Ou alors il faut changer radicalement l’organisation de l’Europe en privilégiant ce que préconise Edouard Balladur depuis longtemps, l’organisation de l’Europe en cercles de compétences. Il s’agirait de répartir les compétences entre l’Europe et les Nations, en fonction des capacités de chaque catégorie de Nation Ce système aurait l’avantage de ne pas attribuer les mêmes compétences à tous les Etats et donc les mêmes charges. Chaque cercle restreint, garderait un vote à l’unanimité, seul moyen de conserver à chaque Nation sa souveraineté.
En effet, il ne peut pas y avoir de souveraineté partagée ! L’agrandissement de l’Europe sans autre mesure de protection, ne pourrait conduire ultérieurement qu’à un vote à la majorité, faisant fi de la souveraineté de chaque Etat. Or le maintien de cette souveraineté est indispensable, on le voit bien aujourd’hui, par exemple, sur le thème sensible de L’immigration et de son corollaire celui de l’identité des peuples.
Ce sont des domaines où il faut laisser « du temps au temps », suivant la formule du président Mitterrand.
L’Europe se rassemblera, et même s’assimilera, je n’en ai aucun doute, l’histoire de l’évolution de l’humanité est là pour le démontrer. Mais il faudra du temps pour qu’on passe à une conscience européenne. Et seul l’avènement des peuples à cette conscience européenne sera en mesure d’apporter la légitimité populaire à un pouvoir politique enfin européen.

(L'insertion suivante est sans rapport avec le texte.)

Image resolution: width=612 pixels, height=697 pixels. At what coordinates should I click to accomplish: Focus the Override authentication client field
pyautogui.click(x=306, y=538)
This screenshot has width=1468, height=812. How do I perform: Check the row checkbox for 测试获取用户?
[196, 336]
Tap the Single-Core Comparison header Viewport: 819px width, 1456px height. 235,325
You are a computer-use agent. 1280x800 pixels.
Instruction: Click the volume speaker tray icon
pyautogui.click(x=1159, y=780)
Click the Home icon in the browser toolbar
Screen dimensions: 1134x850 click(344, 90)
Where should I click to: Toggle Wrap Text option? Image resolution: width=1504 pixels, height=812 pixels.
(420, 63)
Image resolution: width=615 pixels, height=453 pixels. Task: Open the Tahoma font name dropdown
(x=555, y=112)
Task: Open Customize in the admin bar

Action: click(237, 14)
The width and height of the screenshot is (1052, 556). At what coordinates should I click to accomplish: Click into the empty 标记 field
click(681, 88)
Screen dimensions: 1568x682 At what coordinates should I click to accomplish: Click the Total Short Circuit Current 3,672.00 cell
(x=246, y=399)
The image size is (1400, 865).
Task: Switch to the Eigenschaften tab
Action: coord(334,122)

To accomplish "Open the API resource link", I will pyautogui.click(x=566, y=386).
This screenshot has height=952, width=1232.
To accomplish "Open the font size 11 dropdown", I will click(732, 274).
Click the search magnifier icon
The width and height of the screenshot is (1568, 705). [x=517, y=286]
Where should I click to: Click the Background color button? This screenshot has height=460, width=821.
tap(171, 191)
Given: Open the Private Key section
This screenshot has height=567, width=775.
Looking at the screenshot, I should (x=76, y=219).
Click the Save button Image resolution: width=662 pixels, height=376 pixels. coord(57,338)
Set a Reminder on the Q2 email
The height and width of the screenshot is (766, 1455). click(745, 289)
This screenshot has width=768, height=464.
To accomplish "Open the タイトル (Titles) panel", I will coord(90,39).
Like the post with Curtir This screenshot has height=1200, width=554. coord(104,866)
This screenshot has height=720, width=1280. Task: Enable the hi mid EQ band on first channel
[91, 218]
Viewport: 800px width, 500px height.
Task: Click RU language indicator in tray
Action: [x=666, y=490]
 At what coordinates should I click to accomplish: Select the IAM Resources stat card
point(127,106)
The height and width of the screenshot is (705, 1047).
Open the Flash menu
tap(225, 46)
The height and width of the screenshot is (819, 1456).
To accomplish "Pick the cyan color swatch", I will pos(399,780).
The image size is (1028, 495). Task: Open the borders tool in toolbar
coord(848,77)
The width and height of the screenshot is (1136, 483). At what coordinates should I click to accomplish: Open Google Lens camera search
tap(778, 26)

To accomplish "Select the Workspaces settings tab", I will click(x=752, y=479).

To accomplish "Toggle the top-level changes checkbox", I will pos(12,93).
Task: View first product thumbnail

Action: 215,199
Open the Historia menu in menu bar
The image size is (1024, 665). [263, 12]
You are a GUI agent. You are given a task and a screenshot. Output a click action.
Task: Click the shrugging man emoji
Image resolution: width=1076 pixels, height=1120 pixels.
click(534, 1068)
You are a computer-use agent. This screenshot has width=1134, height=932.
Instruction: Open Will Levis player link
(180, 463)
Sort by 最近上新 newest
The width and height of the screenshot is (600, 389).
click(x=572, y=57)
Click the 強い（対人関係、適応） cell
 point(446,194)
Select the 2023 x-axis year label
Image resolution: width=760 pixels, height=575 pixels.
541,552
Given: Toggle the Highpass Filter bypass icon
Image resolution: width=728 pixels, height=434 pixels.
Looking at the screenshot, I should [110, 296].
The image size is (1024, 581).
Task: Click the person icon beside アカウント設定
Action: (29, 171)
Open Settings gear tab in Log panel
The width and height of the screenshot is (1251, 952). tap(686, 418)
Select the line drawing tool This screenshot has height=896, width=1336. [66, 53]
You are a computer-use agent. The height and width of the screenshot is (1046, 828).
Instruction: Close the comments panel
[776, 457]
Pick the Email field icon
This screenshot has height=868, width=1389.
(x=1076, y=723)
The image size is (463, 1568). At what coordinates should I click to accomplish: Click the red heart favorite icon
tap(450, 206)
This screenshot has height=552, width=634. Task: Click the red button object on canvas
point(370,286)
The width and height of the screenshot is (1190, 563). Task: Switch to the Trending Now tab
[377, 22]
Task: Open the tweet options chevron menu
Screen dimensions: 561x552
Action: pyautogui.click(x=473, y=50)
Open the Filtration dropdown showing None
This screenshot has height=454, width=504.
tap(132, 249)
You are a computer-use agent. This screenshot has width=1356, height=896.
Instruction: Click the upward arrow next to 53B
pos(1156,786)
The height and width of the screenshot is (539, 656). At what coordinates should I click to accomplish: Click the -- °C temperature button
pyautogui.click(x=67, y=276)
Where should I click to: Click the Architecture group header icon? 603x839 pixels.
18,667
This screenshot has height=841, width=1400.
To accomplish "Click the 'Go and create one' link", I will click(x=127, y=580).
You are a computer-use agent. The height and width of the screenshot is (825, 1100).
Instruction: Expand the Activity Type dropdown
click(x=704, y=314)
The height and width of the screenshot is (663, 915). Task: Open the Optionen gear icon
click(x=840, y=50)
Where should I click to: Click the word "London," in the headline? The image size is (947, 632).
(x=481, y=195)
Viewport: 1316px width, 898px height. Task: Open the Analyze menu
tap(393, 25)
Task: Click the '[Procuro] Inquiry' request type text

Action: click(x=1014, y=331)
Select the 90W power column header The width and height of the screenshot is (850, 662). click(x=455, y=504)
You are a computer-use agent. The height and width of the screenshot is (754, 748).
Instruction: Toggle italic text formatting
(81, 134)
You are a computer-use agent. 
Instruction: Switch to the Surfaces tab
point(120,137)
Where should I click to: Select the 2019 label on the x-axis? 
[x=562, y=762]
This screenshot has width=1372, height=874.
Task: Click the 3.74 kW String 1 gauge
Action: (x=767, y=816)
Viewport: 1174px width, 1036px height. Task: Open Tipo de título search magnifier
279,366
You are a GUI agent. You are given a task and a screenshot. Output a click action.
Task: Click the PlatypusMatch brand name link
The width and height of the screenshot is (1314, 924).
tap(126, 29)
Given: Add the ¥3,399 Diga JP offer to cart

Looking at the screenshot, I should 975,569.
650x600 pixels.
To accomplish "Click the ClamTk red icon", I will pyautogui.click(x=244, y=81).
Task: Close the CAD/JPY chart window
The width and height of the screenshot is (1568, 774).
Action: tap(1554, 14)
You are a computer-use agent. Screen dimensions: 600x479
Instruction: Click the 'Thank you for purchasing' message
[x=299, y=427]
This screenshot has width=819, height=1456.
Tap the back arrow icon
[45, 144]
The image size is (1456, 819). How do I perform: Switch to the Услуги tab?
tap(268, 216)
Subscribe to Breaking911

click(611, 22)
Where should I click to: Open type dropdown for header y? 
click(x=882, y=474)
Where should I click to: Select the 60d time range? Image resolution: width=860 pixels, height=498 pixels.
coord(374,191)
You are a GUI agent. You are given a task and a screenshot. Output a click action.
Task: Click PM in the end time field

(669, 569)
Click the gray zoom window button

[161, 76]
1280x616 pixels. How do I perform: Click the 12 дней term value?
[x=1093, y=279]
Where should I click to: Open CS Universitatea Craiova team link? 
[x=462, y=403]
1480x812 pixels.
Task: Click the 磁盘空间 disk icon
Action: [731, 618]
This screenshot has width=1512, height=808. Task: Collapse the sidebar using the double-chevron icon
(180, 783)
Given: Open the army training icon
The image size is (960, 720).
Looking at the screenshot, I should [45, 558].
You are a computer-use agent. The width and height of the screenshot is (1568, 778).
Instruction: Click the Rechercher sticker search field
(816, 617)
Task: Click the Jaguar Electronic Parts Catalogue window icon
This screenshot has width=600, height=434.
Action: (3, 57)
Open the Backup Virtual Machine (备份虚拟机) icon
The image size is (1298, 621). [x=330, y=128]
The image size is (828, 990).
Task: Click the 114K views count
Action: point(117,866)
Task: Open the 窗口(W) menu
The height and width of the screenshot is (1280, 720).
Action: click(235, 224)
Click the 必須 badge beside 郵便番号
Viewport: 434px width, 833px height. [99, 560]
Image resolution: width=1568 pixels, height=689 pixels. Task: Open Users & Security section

En attendant, n’en déplaise à Alain Minc, il serait illusoire voire contreproductif de vouloir supprimer les Nations et leurs âmes, pour un pouvoir technocratique européen.
C’est peut-être ce que voulaient dire Edouard Balladur dans sa formule « L’Europe est nécessaire, la France aussi » et Jacques Delors « L’Europe doit être une fédération de Nations ».